第五話 とある少女の日常
忙しい朝の一幕
目覚めると時計は八時半を過ぎていた。
またやってしまった、琴子はピョンと跳ね起き急いで着替えようとするが
どうしてかこういう時に限って手間取ってしまう。
「リッリボンがぁー・・・」
ヘニャッと不格好なリボンを直したい気持ちはやまやまだが
このままでは遅刻大決定なので仕方がなくそのまま出かけることにした。
家から走っていけば十五分で学校にたどりつく、今日はいつもより余裕であろう。
そんなことを思って走っていたら目の前に見知った老人がいた。
「あっ、廣田のおじいちゃん。おはよっ!!」
「おぉ、琴ちゃん。朝から元気だねぇ。」
近所に住んでいる老人で一人暮らしをしており
琴子は顔見知りでよく家に遊びに行かせてもらっている。
「最近見てなかったけど風邪でもひいてたの?」
「いやいや、わしは健康そのものじゃ。ちょっと息子たちの顔を見に行ってたのさ。」
「あっーたしか永田町に住んでるんだよね。息子さん家族元気にしてた?」
「息子も嫁も孫たちも元気だったよ。それよりも琴ちゃん学校行く途中じゃなかったのかい。」
「あっー!!そうだった、またねおじいちゃんっ。」
ただの近所の仲の良い老人だと思い込んでいる琴子は手を振り学校への道を急いだ。
その老人がかつて日本の改革を行った総理大臣として名高く今でも政府に影響がある
人物だとは知らずに・・・・・
立ち話をしてしまったせいで時間がない、授業開始まで残り十分だ。急がなくては。
グゥ~
「おなかへったよ・・・。」
いつものことだが朝はご飯を食べる時間ももったいないため朝食抜きで学校へ向かう。
だがそんな彼女の前に女神が現れる。
「あら、琴ちゃん。おはよう、今日はサンドイッチにしてみたの。」
ここを通っているうちに知り合った通学路の途中にある大きな家の奥様である苑子から
新鮮な野菜にハム、卵がふんだんに使われたサンドイッチを受け取った。
「んーおいひい。やっぱり苑子さんの料理は最高。」
「琴ちゃんにそう言ってもらえて嬉しいわ。音無、紅茶を。」
苑子の隣に控えていた執事・音無がいつの間に淹れたのだろうか
香りのよい紅茶を琴子に差し出した。
「音無さんもありがとう。」
ここの家の庭で朝食を摂るのがすっかりお決まりになってしまった琴子はこの時ばかりは
時間のことも頭の片隅においやってしまう。
なのだが、
「鷹野様、そろそろお出になりませんとお時間の方が。」
音無の言葉に現実に引き戻されて腕時計に目をやると
授業開始まで残り五分となってしまっていた。
「わっ!じゃっ行くね。ごちそうさまでしたっ!!」
「明日も待っているわ。」
お礼を言いお屋敷を後にすると猛ダッシュした。
「美味しい朝ごはんが食べれるのはいいんだけど、もっとゆっくり食べたいよ。」
毎度毎度のことながらもっと早く起きればいいだけのことだがそれが出来ないのだから苦労している。
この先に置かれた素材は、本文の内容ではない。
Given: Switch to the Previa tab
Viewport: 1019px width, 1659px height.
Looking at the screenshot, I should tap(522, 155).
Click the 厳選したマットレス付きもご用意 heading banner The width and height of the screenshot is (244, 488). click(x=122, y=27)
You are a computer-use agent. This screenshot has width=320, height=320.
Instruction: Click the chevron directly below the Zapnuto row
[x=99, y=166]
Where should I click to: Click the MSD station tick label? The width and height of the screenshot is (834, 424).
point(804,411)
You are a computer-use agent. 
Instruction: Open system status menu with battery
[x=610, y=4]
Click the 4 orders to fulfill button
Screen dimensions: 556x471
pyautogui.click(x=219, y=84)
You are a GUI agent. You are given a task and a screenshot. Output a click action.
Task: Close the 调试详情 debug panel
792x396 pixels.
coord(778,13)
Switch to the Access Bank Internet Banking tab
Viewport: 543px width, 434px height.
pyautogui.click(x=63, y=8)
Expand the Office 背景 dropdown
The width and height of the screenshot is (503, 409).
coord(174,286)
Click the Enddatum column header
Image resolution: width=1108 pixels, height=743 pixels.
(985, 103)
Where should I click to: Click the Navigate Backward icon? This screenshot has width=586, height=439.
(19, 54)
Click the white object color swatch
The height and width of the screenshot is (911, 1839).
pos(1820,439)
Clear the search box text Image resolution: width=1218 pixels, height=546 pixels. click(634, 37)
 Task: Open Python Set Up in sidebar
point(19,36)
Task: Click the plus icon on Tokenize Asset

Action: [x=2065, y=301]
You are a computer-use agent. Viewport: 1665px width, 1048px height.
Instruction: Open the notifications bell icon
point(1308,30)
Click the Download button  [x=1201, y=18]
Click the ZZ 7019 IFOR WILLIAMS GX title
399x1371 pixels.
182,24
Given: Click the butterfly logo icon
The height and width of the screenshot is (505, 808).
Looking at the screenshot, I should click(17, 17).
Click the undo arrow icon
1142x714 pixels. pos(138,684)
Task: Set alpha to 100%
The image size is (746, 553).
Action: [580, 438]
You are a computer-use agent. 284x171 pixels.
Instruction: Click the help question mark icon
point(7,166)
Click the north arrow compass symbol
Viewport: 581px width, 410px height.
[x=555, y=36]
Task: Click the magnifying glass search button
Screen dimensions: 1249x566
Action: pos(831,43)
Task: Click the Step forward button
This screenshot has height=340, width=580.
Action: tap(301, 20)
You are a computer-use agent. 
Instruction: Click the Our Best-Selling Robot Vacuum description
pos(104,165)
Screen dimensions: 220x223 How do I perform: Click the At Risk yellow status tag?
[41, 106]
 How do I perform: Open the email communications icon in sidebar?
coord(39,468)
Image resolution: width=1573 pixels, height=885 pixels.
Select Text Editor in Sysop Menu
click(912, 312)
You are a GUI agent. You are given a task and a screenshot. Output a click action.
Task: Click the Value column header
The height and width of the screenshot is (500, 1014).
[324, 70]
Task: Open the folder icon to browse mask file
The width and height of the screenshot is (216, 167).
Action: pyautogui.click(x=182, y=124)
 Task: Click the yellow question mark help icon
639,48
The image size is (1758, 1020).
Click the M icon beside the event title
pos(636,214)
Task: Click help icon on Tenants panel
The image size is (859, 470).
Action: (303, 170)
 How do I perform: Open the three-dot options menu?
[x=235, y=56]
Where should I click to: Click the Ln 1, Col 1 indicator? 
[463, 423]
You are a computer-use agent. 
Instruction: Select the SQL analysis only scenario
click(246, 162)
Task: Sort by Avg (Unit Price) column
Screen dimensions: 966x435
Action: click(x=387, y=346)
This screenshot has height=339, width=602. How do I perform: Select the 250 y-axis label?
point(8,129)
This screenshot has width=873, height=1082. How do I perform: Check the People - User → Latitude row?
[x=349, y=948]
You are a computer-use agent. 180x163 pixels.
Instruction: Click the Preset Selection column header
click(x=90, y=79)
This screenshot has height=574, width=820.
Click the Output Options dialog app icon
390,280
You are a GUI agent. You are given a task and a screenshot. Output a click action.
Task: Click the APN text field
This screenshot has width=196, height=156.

そこの角を曲がれば校門というところでまたしても知人に出会ってしまった。
しかも泣いているものだからほっとくことができなかった琴子は声をかけた。
「樹くんどうしたの?怪我しちゃったの?」
琴子が声をかけた少年、樹は目を真っ赤にして泣いていた。
「琴姉ちゃん。あのねお母さんがせっかく買ってくれたハンカチが・・・」
樹の小さな手にあったのは元は白かったであろう黒く汚れてしまった布であった。
「大丈夫だよ、樹くん。あそこの公園の水道で洗おう。」
彼の手を取り公園まで歩いていき一生懸命にハンカチを洗う。
しばらくするとようやく元の色がはっきり分かってきて、
みると端に『ITSUKI』と刺繍が施されてあった。
「ほらっ見て!きれいになったよ。だから泣かないで。」
洗ってきれいになったハンカチで早速樹の涙を拭く。
「ありがとう。琴姉ちゃん大好き。」
元気よく走っていった樹を見送り自身も学校へ行く途中だということに気付く。
「あっーー!!時間っ。」
残り一分を切っていた。
急いで角を曲がり校門を駆け抜けて三階の教室へ向かう長い階段を上る。
キーーンコーーン カーーンコーーン
本鈴が鳴ると同時に扉を開けた。
「琴子、いつも通りだな。」
「あんにょんはせよ。」
「おはよう、琴子。」
これが朝の琴子の日常であった。